What are Passive HME Filters?

 

This is a hygroscopic sieve that substitutes the normal warming, humidifying, and sieving functions of the upper airways when these structures are sidestepped during anesthesia and intensive care.

Structure of the HME

 Surely, there are vast droves of them, and they come in all forms and sizes. The rudimentary types though remain the same. The HME Filter bought from HME Filter Dealers at a rudimentary level is a box with some crumpled-up cardboard inside it. The covering is naturally made of transparent plastic and is practically impermeable. Surely, it does not seem to donate to the circuit escapes.

Device dead space

The capacity of the HME differs but inclines to be as low as can be attained because the HME snips gas from your tidal volume. This is no matter for the huge seven-foot-tall Maori football player intubated for their elective arthroscopy because their tidal capacity is about 1000mle and they don't care about a little extra "device dead space". However, if your tidal capacity is considerably less, like if you're a minute little grandma with ARDS, well - you need every milliliter of capacity, you cant have 100ml of your 250ml VT ventilating dead plastic.
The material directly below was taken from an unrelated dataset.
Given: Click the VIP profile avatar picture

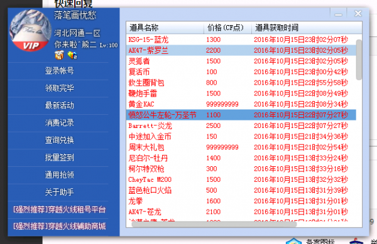Looking at the screenshot, I should (x=30, y=31).
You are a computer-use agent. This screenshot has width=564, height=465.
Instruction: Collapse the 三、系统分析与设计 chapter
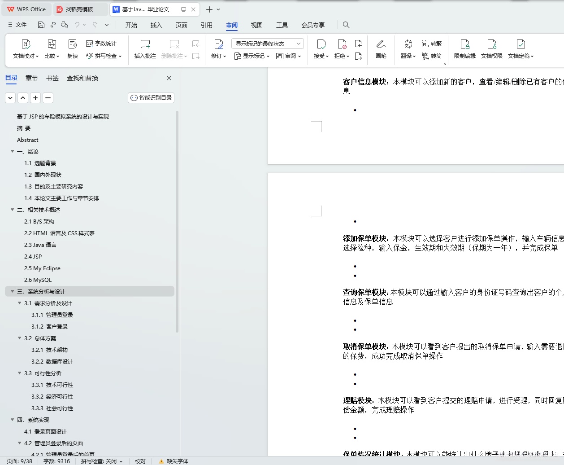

Normal airway and airing circuit connectors

The HME filter supplied by HME Filter Dealers has connectors that are unmistakably one-sided. There is no means to peg it up to the ventilator the wrong way around. Only one end pegs up to ETT and ETT extensions; the other end pegs into T-pieces and ventilator circuit tubing.
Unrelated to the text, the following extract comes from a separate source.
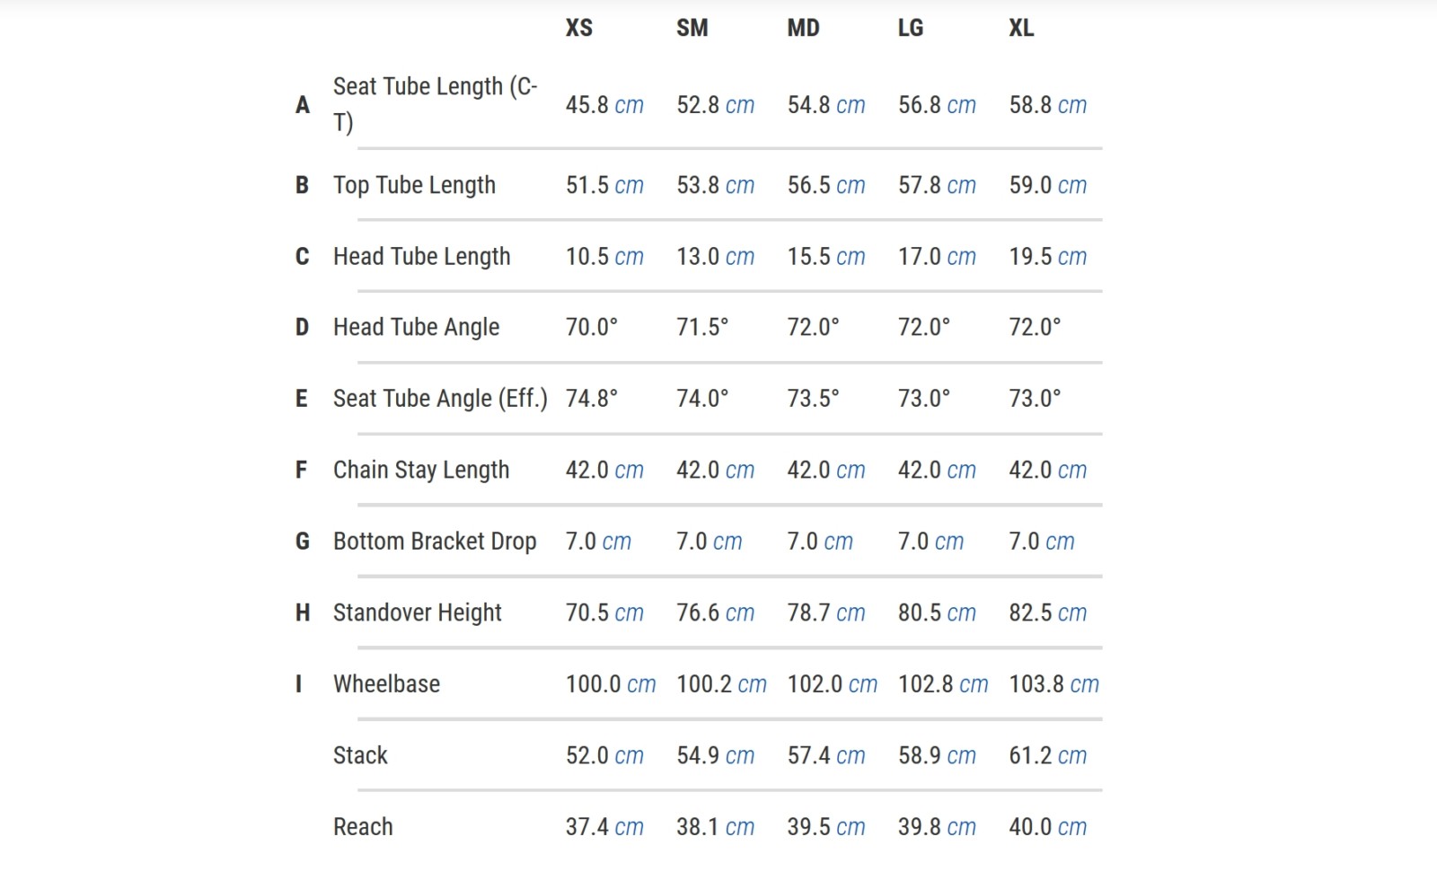Click the XS size column header
This screenshot has width=1437, height=872.
(579, 28)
The aim of this sort of preparation is the fact that the creased cardboard filling has a polarity. That is to say, it grants a layer of physical to the humid expired patient breath, which favors the deposition of water, and therefore heat. A porous plastic layer is sometimes existing on the ventilator side, in instruction to act as a physical size barrier to the route of microorganisms and viruses.

CO2 specimen port

This is just your normal Luer-lock port for linking an EtCO2 sampling tube. One can positively overlook this attachment for the majority of one's HME experience. It only becomes a basis of excitement when the little yellow elastic port cap falls out of the hole unintentionally, and the ventilator records a rather large leak. Fears will ring, the patient will desaturate, and all means of comedy will describe until somebody checks the little yellow rubbery port cap. Capnometry with one of these sieves is stimulating. If the sieve is too huge, the capnometry trace will be changed, or it may vanish altogether. Not only that but there is typically some alteration between the pre-filter and post-filter CO2 levels, which is unclear (which one is accurate?). A damp old sieve may become so thick and swampy that all the CO2 is trapped in it, and the EtCO2 trace becomes flat.

Sieve material

As there are hundreds and hundreds of HME plans, so there are hundreds and hundreds of filter resources, each proprietary, original, their chemical properties masked in mystery. In the days gone by, these were refillable and completed from temperature-resistant resources such as silver-coated copper wire gauze and glass wool. Of course, it remains to be established whether these preposterously over-engineered filter boxes are in any way an enhancement on the glass cylinder of dampened blotting paper pellets.

Anyhow. HME filters found with HME Filter Dealers can be branded into two rudimentary subtypes.

Electrostatic sieves tend to gather water vapor using electrostatic attraction; because of this, the sieve tends to be thinner and therefore offers less resistance to flow.

Pleated filters tend to gather water vapor by revealing the gas to a large surface area. These incline to be denser, fluffier, and more foam-like, and they offer greater resistance to gas flow. They are occasionally called "hydrophobic" sieves because the surface of the sieve repels water. This might seem counterintuitive, but the dislike of water does not mean resistance to the accretion of moisture - rather, it means the tiny droplets which form on this exterior do not absorb into the sieve material, but instead remain on the surface, where they can be unprotected to gas flow.